» **Work instruction**
Write every record out again exactly as given.

» **Records to use**
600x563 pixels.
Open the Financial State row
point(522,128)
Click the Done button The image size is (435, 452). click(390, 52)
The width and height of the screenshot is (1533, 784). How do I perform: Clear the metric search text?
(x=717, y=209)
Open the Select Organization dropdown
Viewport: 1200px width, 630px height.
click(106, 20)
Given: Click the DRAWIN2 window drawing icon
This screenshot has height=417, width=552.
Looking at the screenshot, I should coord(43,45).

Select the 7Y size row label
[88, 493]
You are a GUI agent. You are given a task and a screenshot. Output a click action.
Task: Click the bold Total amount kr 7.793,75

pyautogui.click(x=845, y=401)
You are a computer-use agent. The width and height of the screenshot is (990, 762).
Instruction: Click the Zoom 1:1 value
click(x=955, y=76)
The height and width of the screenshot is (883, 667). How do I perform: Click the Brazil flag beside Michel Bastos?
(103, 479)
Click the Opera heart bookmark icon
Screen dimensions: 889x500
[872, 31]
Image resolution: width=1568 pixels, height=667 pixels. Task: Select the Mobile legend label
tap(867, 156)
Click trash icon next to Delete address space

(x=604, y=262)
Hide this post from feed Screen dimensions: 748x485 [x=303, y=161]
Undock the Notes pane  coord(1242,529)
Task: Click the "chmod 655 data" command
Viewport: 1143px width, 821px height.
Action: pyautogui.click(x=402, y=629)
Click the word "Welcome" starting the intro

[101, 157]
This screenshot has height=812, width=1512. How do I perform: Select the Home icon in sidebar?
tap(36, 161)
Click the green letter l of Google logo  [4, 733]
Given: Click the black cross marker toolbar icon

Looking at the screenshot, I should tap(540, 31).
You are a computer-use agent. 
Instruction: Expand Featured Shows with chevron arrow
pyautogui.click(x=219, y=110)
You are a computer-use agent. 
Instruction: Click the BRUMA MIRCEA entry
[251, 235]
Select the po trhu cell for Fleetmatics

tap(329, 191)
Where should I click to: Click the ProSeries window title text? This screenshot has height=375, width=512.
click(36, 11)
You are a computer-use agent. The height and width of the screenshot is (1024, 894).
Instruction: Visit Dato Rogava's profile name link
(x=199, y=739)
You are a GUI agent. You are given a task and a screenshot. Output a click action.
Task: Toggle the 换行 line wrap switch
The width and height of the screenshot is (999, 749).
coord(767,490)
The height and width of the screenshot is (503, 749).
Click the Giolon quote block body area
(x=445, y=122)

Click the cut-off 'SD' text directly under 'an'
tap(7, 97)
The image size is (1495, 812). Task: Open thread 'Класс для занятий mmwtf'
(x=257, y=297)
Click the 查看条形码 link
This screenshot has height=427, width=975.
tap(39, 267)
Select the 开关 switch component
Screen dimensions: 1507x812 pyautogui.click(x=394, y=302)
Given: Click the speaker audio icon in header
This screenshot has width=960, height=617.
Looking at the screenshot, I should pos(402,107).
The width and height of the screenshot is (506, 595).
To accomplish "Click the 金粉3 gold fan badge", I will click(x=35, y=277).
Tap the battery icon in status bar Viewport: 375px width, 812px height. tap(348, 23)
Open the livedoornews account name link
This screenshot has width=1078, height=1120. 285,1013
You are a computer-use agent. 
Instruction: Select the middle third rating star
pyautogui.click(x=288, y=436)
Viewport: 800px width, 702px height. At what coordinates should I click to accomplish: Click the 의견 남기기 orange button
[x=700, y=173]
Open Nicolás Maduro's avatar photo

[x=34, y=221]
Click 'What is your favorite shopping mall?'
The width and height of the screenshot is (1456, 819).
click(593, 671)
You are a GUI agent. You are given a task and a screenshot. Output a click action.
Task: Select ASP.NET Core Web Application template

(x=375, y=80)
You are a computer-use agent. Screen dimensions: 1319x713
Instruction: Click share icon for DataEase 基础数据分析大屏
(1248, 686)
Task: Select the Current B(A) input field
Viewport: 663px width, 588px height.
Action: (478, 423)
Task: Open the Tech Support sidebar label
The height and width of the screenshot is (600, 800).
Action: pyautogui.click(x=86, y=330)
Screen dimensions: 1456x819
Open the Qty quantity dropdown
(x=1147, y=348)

» **Expected answer**
600x563 pixels.
Open the Financial State row
point(522,128)
Click the Done button The image size is (435, 452). click(390, 52)
The width and height of the screenshot is (1533, 784). How do I perform: Clear the metric search text?
(x=717, y=209)
Open the Select Organization dropdown
Viewport: 1200px width, 630px height.
click(106, 20)
Given: Click the DRAWIN2 window drawing icon
This screenshot has height=417, width=552.
Looking at the screenshot, I should coord(43,45).

Select the 7Y size row label
[88, 493]
You are a GUI agent. You are given a task and a screenshot. Output a click action.
Task: Click the bold Total amount kr 7.793,75

pyautogui.click(x=845, y=401)
You are a computer-use agent. The width and height of the screenshot is (990, 762).
Instruction: Click the Zoom 1:1 value
click(x=955, y=76)
The height and width of the screenshot is (883, 667). How do I perform: Click the Brazil flag beside Michel Bastos?
(103, 479)
Click the Opera heart bookmark icon
Screen dimensions: 889x500
[872, 31]
Image resolution: width=1568 pixels, height=667 pixels. Task: Select the Mobile legend label
tap(867, 156)
Click trash icon next to Delete address space

(x=604, y=262)
Hide this post from feed Screen dimensions: 748x485 [x=303, y=161]
Undock the Notes pane  coord(1242,529)
Task: Click the "chmod 655 data" command
Viewport: 1143px width, 821px height.
Action: pyautogui.click(x=402, y=629)
Click the word "Welcome" starting the intro

[101, 157]
This screenshot has height=812, width=1512. How do I perform: Select the Home icon in sidebar?
tap(36, 161)
Click the green letter l of Google logo  [4, 733]
Given: Click the black cross marker toolbar icon

Looking at the screenshot, I should tap(540, 31).
You are a computer-use agent. 
Instruction: Expand Featured Shows with chevron arrow
pyautogui.click(x=219, y=110)
You are a computer-use agent. 
Instruction: Click the BRUMA MIRCEA entry
[251, 235]
Select the po trhu cell for Fleetmatics

tap(329, 191)
Where should I click to: Click the ProSeries window title text? This screenshot has height=375, width=512.
click(36, 11)
You are a computer-use agent. The height and width of the screenshot is (1024, 894).
Instruction: Visit Dato Rogava's profile name link
(x=199, y=739)
You are a GUI agent. You are given a task and a screenshot. Output a click action.
Task: Toggle the 换行 line wrap switch
The width and height of the screenshot is (999, 749).
coord(767,490)
The height and width of the screenshot is (503, 749).
Click the Giolon quote block body area
(x=445, y=122)

Click the cut-off 'SD' text directly under 'an'
tap(7, 97)
The image size is (1495, 812). Task: Open thread 'Класс для занятий mmwtf'
(x=257, y=297)
Click the 查看条形码 link
This screenshot has height=427, width=975.
tap(39, 267)
Select the 开关 switch component
Screen dimensions: 1507x812 pyautogui.click(x=394, y=302)
Given: Click the speaker audio icon in header
This screenshot has width=960, height=617.
Looking at the screenshot, I should pos(402,107).
The width and height of the screenshot is (506, 595).
To accomplish "Click the 金粉3 gold fan badge", I will click(x=35, y=277).
Tap the battery icon in status bar Viewport: 375px width, 812px height. tap(348, 23)
Open the livedoornews account name link
This screenshot has width=1078, height=1120. 285,1013
You are a computer-use agent. 
Instruction: Select the middle third rating star
pyautogui.click(x=288, y=436)
Viewport: 800px width, 702px height. At what coordinates should I click to accomplish: Click the 의견 남기기 orange button
[x=700, y=173]
Open Nicolás Maduro's avatar photo

[x=34, y=221]
Click 'What is your favorite shopping mall?'
The width and height of the screenshot is (1456, 819).
click(593, 671)
You are a GUI agent. You are given a task and a screenshot. Output a click action.
Task: Select ASP.NET Core Web Application template

(x=375, y=80)
You are a computer-use agent. Screen dimensions: 1319x713
Instruction: Click share icon for DataEase 基础数据分析大屏
(1248, 686)
Task: Select the Current B(A) input field
Viewport: 663px width, 588px height.
Action: (478, 423)
Task: Open the Tech Support sidebar label
The height and width of the screenshot is (600, 800).
Action: pyautogui.click(x=86, y=330)
Screen dimensions: 1456x819
Open the Qty quantity dropdown
(x=1147, y=348)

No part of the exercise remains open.